Indeed, by this logic the fact that children born out of wedlock are no longer shunned and their mothers made pariahs is a violation of the religious freedom of right wing Catholics.

And in a rare acknowledgement that the postal survey is even going on, the prime minister has defended the actions of a Presbyterian pastor who denied the right of a couple to be married in his church because the bride expressed support for equality on social media – an issue apparently more worthy of active support from the country’s most powerful politician than ending homophobic discrimination.

There is, sadly, no danger that religious bigots will be denied access to the ample means by which their views about how the rest of us should live are routinely espoused and enforced or protected in law. All that marriage equality will mean is that the civil law in relation to marriage will no longer be one of them.

A final feat of logical gymnastics which the No campaign is hoping will help it fend off total ideological annihilation is the notion that it is a besieged minority subject to bullying and slander by the Yes campaign.

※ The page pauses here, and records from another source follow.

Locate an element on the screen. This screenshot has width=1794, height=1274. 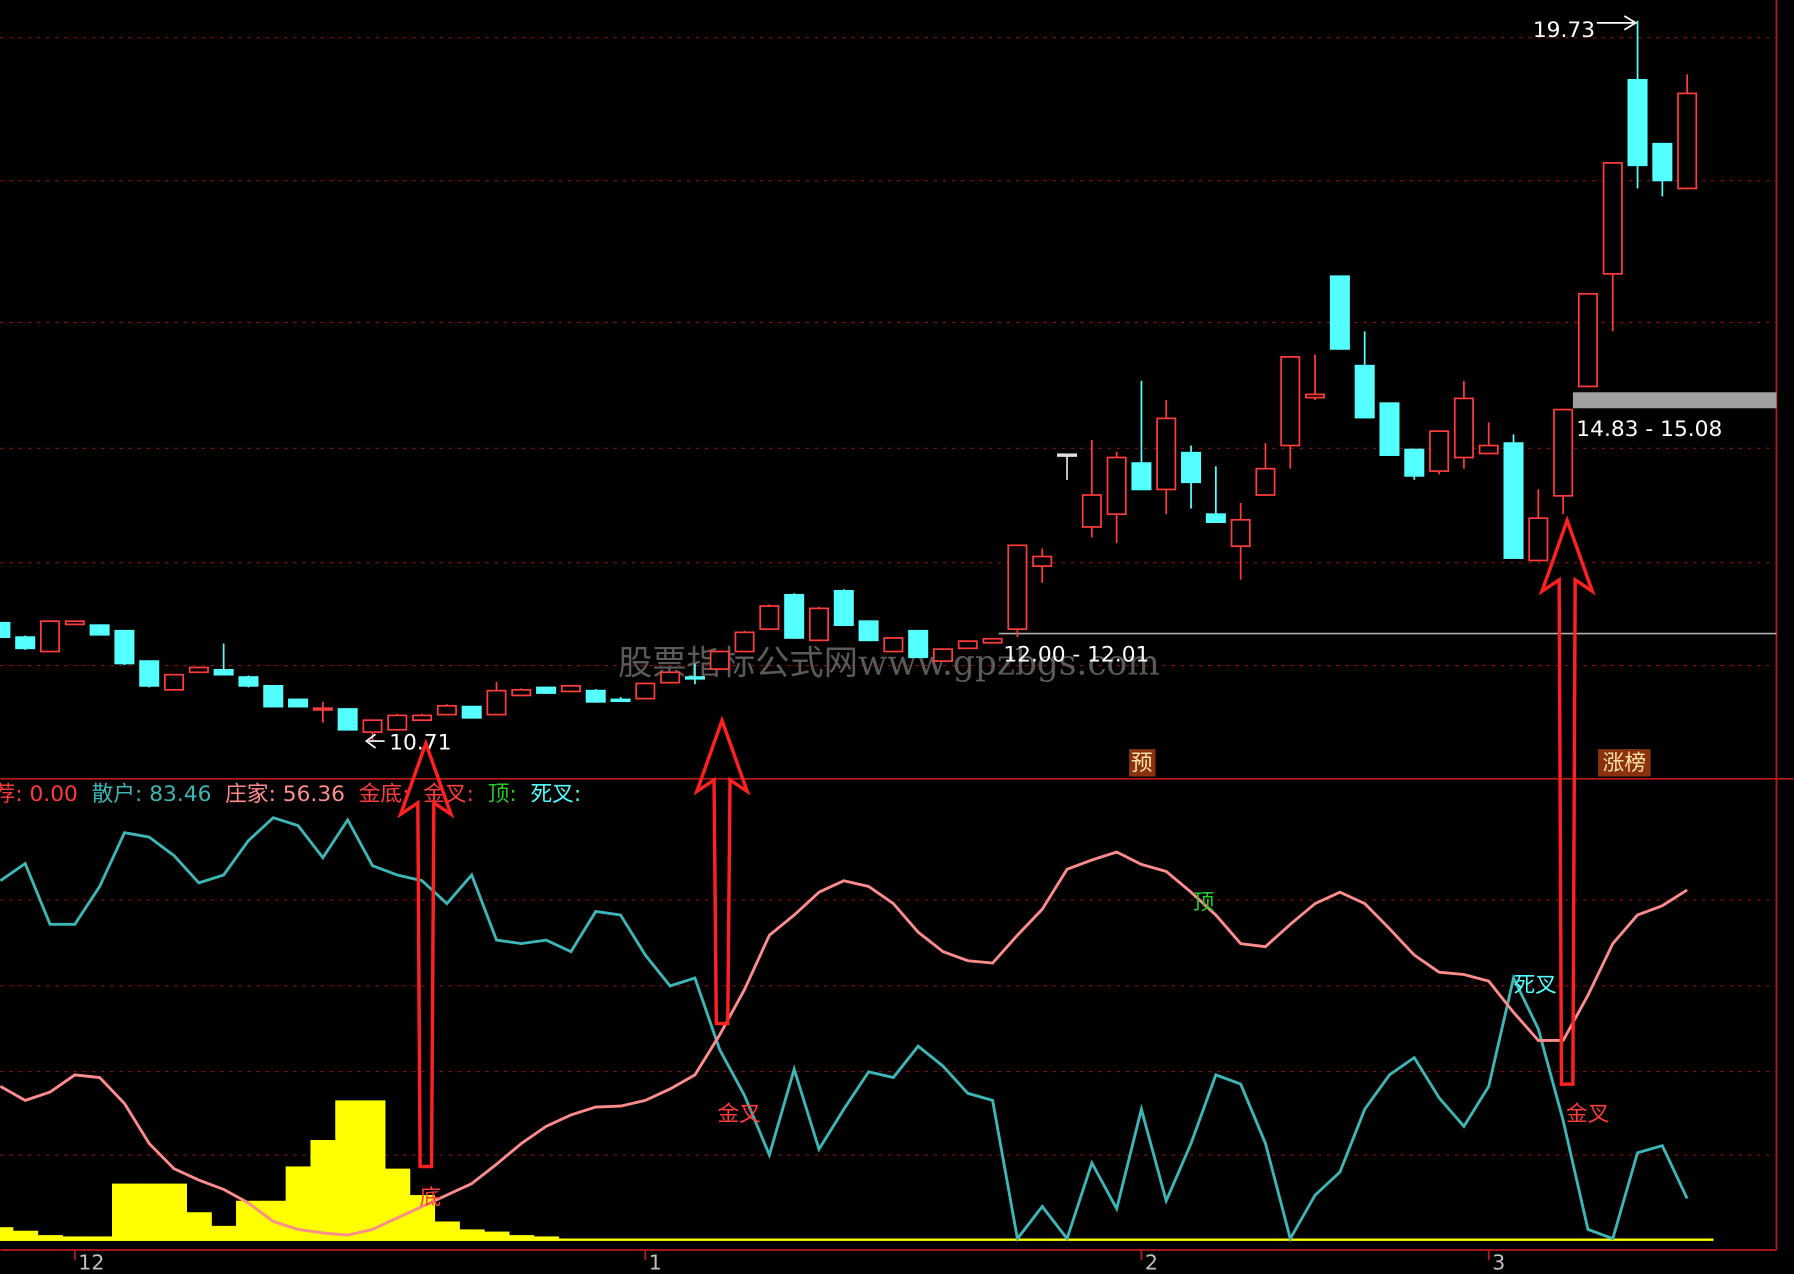
high-label: 19.73 is located at coordinates (1564, 30).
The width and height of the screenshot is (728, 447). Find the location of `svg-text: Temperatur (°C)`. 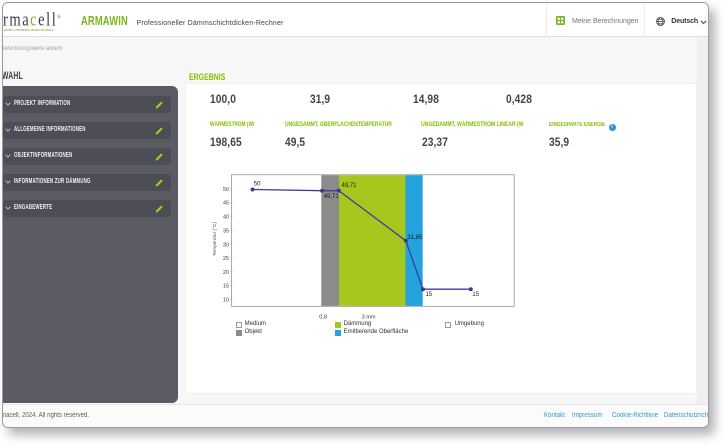

svg-text: Temperatur (°C) is located at coordinates (215, 240).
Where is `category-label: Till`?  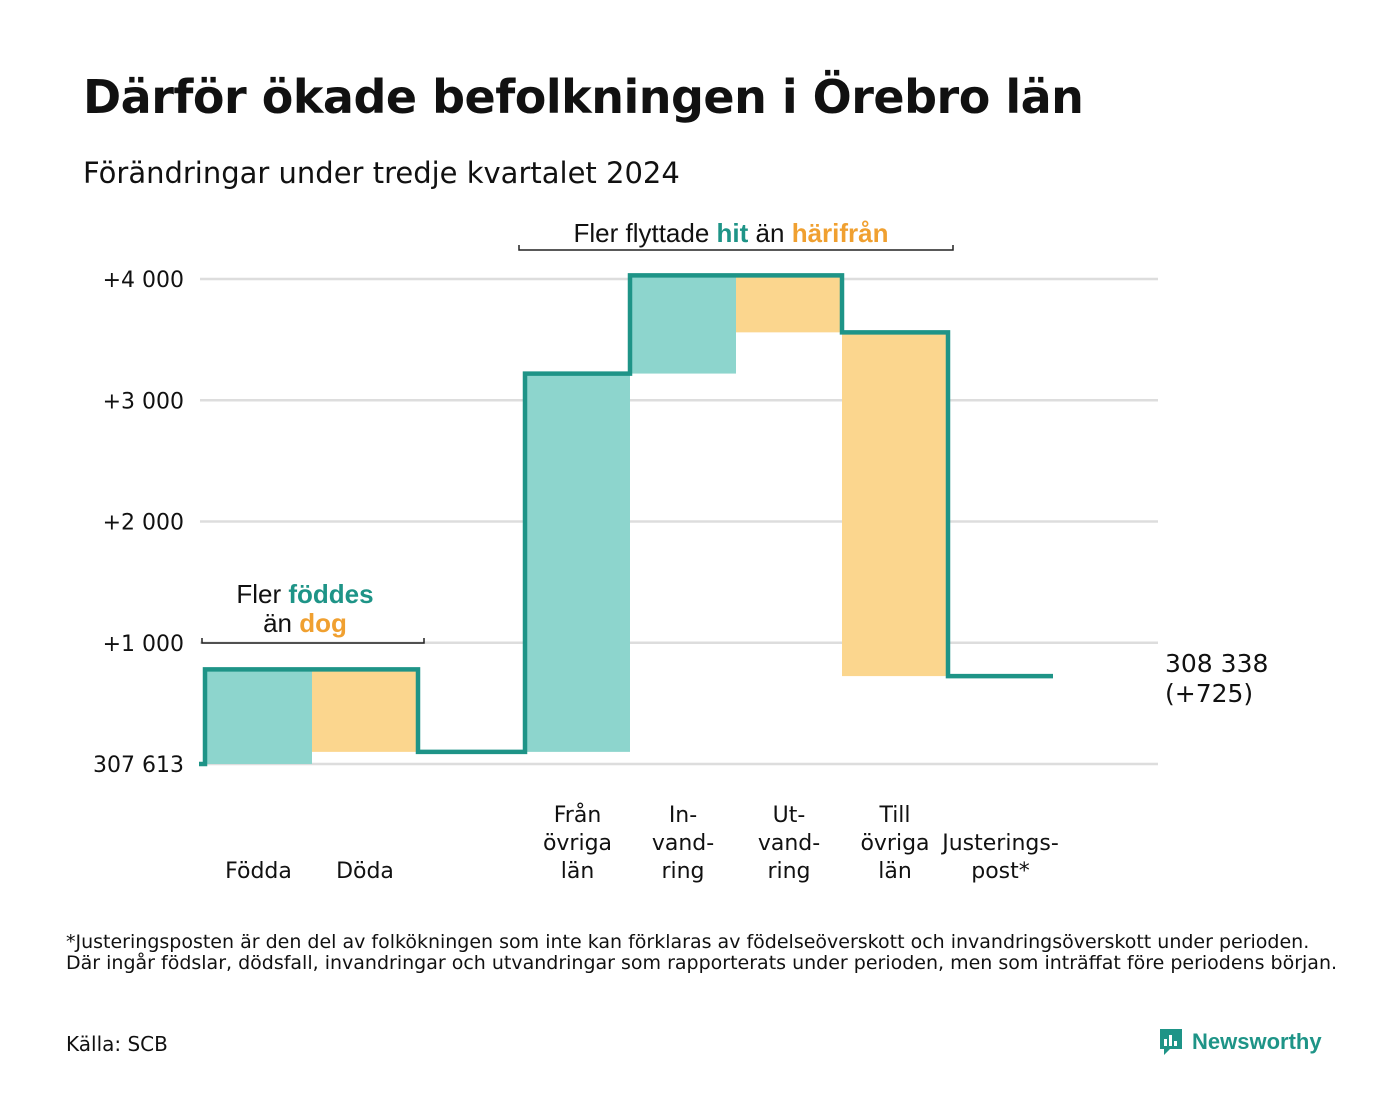 category-label: Till is located at coordinates (894, 816).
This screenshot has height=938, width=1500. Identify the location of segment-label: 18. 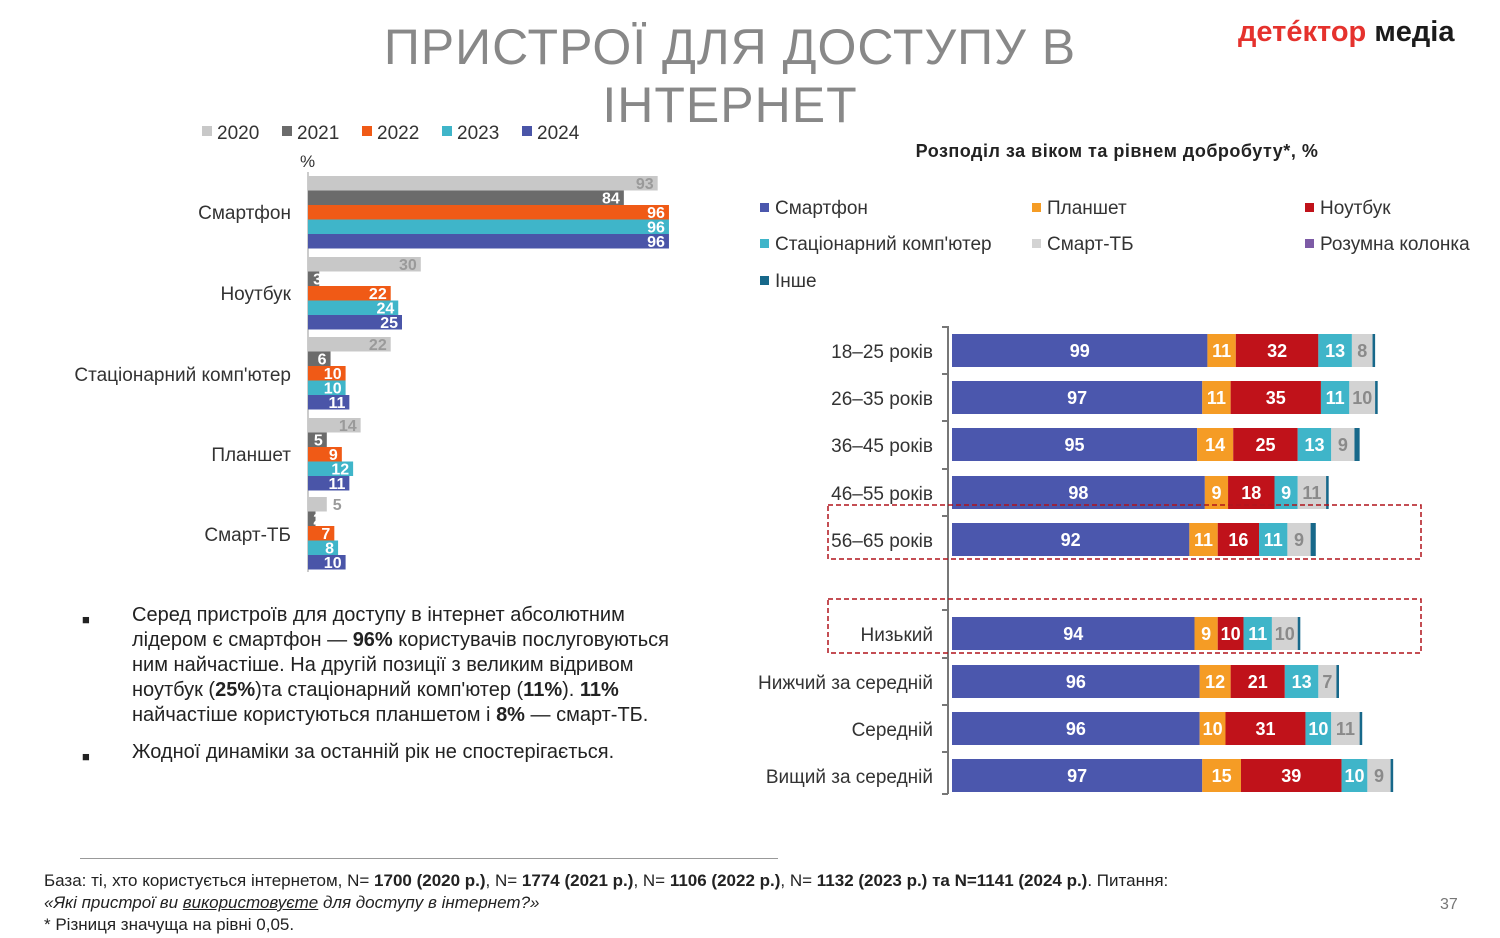
(1251, 493).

In fact, the only reason we are having this postal survey is because of the efforts, over many years, of a marginalised and oppressed group to assert its rights against the powers that be – powers that have routinely criminalised, persecuted and vilified LGBTI people, forcing them to live their lives behind a shroud of secrecy and shame or risk social and family rejection.

By contrast, the No campaign has commanded the loyalty of successive governments since the Marriage Act was amended in 2004, such are its power and influence in mainstream politics. It has, according to media analysis conducted by Streem, received up to four times more coverage than the Yes campaign. And it has the law, weight of tradition and the religious establishment on its side.

Such is the influence of the No campaign that efforts to convince the public that up is down and black is white have not become a total joke. It’s up to the Yes campaign to make sure that No campaigners are made into one this November.